From: Invasive FoxM1 phosphorylated by PLK1 induces the polarization of tumor-associated macrophages to promote immune escape and metastasis, amplified by IFITM1

Fig. 8

IFITM1 functions as a regulator of metastasis and polarization of M2d-TAM in p-FoxM1-induced metastasis. a, b IFITM1 was depleted in A549S25E cells using human IFITM1 shRNA for 48 h. a qRT-PCR was performed for IFITM1, FOXM1, CDH2, PLK1, TGFB1, IL6, and VEGFA. b Immunoblot analyses were performed using anti-IFITM1, anti-RFP, anti-E-cadherin, anti-p-Smad2, anti-Smad2/3, anti-SNAI1, anti-SNAI2, and anti-GAPDH antibodies. c, d 5 ng/mL TGF-β was applied to A549 cells depleting IFITM1 with shRNA. c Immunoblotting was performed using anti-IFITM1, anti-FoxM1, anti-E-cadherin, anti-N-cadherin, anti-p-Smad2, anti-Smad2/3, anti-SNAI2, anti-vimentin, and anti-GAPDH antibodies. d qRT-PCR was performed for IFITM1, FOXM1, CDH2, PLK1, TGFB1, IL6, and VEGFA. e IFITM1 was depleted in A549S25E cells using human IFITM1 shRNA for 48 h.
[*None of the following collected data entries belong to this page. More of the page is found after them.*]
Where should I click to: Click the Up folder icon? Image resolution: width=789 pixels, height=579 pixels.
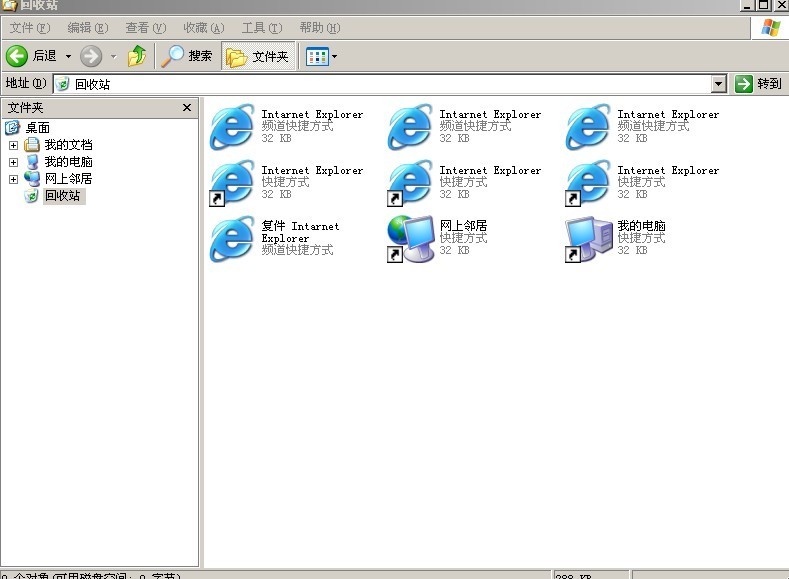(x=137, y=56)
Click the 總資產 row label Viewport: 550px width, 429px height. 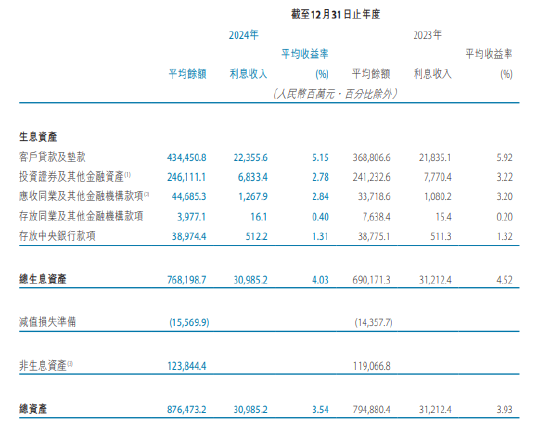point(33,409)
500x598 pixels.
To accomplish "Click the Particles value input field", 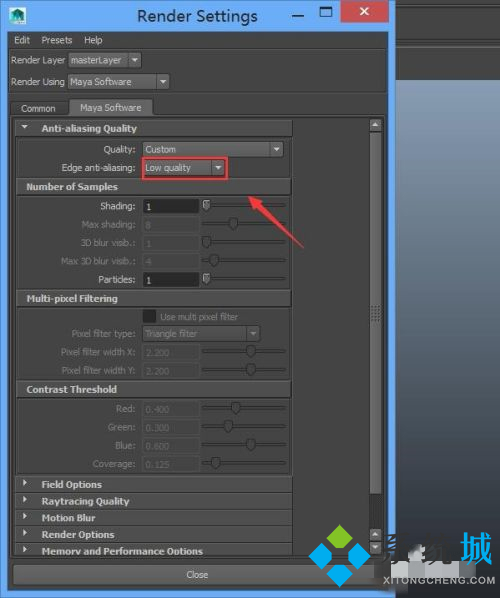I will pyautogui.click(x=170, y=280).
Cells were subjected to a Transwell migration assay. Three days after seeding, the cells on the bottom surface were stained with 0.05% crystal violet dye. Images of the Transwell cell migration assay were collected and analyzed with an Odyssey infrared imaging system and plotted. f An invasion assay was performed using A549 cells expressing wild-type or mutants of FoxM1. Seven days after seeding, the cells that invaded the bottom surface were stained with 0.05% crystal violet dye, and the relative absorbance was plotted (n = 3). g THP-1 cells were co-cultured with A549S25E cells depleting IFITM1 for 48 h. qRT-PCR was performed for CD163, CD206, and VEGFA. h The overall survival (OS) of all LUAD patients (n = 719) (h, upper) and stage 3 LUAD patients (n = 24) (h, lower) was analyzed according to IFITM1 expression level using KM PLOTTER. High (Hi) and low (Lo) were generated based on the expression at the median cut-off. i The OS of all LUAD patients (n = 703) (i, left) and stage 3–4 LUAD patients (n = 137) (i, right) was analyzed according to IFITM1, FOXM1, and PLK1 expression levels using KM PLOTTER. High (Hi) and low (Lo) were generated based on the expression at the median cut-off. Data are presented as mean ± SD of three independent experiments (significantly different from the experimental control). *p < 0.05; ***p < 0.001; (n = 3)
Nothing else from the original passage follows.